15.19a

Abigail Urbina 1K
Posts: 102
Joined: Thu Jul 27, 2017 3:01 am

15.19a

Can someone explain to me how they found the order of reactant B? I know to look at experiments 2 and 3 to solve this. I'm just confused because the solutions manual says that increasing the concentration of B by the ratio 3.02/1.25 increases the rate by (3.02/1.25)^2, so the reaction is then second order. I'm not really sure how they came up with that logic. Could someone clarify?

Silvino Jimenez 1A
Posts: 52
Joined: Fri Sep 29, 2017 7:04 am

Re: 15.19a

I believe they made a very generous estimation and rounded the increase in rate between experiments 2 and 3. The change in [B] increased from 1.25 to 3.02 which is approx an increase of a multiple of 2. The change in the concentration is approx. an increase of a multiple of 3. Here is where I was confused too.
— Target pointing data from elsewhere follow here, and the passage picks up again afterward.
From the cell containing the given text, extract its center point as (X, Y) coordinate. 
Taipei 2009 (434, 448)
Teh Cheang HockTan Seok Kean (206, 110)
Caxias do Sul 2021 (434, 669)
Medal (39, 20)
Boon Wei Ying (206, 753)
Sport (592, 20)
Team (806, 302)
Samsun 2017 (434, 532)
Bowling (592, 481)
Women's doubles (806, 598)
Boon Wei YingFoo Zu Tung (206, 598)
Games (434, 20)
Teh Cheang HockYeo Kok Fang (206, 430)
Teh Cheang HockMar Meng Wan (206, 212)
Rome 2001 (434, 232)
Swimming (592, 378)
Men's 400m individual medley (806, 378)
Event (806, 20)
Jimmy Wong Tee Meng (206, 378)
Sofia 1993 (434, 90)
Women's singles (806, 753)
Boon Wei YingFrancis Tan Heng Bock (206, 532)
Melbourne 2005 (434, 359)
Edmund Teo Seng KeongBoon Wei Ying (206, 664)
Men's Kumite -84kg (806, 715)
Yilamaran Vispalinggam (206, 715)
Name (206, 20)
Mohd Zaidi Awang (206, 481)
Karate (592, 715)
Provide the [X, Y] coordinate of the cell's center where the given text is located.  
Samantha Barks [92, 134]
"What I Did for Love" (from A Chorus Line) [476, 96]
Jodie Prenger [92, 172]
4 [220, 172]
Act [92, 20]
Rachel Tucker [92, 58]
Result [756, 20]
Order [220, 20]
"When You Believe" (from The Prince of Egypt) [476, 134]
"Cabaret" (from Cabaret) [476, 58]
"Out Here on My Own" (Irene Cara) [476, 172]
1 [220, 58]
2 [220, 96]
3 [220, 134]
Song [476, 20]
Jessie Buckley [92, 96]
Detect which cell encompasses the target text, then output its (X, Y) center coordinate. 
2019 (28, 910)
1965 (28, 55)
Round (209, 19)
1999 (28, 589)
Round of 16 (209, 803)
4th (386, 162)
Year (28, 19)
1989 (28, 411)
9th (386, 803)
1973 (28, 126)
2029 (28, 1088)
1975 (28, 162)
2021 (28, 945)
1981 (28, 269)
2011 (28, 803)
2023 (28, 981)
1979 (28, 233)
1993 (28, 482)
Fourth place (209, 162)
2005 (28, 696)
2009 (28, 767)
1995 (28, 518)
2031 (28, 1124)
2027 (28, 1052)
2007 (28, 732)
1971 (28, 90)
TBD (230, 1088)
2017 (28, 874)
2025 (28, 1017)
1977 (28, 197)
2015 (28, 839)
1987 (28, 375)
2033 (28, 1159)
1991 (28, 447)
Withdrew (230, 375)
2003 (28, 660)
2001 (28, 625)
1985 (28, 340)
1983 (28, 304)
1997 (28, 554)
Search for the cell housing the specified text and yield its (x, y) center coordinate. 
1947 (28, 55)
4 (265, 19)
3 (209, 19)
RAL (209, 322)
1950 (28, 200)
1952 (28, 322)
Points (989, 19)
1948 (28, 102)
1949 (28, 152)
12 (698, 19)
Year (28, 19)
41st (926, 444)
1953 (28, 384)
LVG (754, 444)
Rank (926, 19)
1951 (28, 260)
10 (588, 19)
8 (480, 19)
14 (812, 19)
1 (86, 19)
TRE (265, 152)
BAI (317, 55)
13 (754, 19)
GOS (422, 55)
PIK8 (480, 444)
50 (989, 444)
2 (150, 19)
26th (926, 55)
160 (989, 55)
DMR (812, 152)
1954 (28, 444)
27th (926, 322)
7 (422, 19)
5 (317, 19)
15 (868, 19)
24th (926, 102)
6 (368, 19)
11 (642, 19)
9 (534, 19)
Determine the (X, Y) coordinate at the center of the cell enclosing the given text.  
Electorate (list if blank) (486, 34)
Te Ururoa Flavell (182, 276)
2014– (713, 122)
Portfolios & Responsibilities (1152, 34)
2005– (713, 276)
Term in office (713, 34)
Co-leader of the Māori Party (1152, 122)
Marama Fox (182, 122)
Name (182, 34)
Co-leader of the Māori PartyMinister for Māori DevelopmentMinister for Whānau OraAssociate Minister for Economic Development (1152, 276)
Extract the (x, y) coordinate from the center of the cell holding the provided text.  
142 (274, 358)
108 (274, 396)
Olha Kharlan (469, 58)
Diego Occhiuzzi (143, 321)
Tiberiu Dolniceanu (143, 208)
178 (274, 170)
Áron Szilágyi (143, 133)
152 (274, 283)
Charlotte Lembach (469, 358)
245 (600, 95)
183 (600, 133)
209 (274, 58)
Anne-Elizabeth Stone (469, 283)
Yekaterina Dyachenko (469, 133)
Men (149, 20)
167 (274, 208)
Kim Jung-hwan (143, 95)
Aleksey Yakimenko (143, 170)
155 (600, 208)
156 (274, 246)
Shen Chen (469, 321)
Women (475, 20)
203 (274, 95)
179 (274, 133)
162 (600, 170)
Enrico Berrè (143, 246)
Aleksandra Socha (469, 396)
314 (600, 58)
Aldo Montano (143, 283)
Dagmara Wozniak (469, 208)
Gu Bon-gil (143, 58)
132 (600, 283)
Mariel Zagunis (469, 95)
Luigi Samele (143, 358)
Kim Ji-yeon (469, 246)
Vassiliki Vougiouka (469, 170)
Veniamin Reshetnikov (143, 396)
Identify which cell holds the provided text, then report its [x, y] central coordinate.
Here I am assuming they rounded the increase i concentration rate to a multiple of 4. This would allow us to conclude that the concentartion was squared thus making it a second order reaction

Alvin Tran 2E
Posts: 39
Joined: Fri Sep 29, 2017 7:06 am

Re: 15.19a

To find the order of [B] you want to compare reaction 1 and 3 because the concentrations of A and C stay the same.
So we have $\frac{Rate 3}{Rate 1} = \frac{50.8}{8.7} = \frac{k(1.25)^{N}(3.02)^{M}(1.25)^{L}}{k(1.25)^{N}(1.25)^{M}(1.25)^{L}}$
5.84 = 2.416M
Solve for M and you get 2.
So B is second order.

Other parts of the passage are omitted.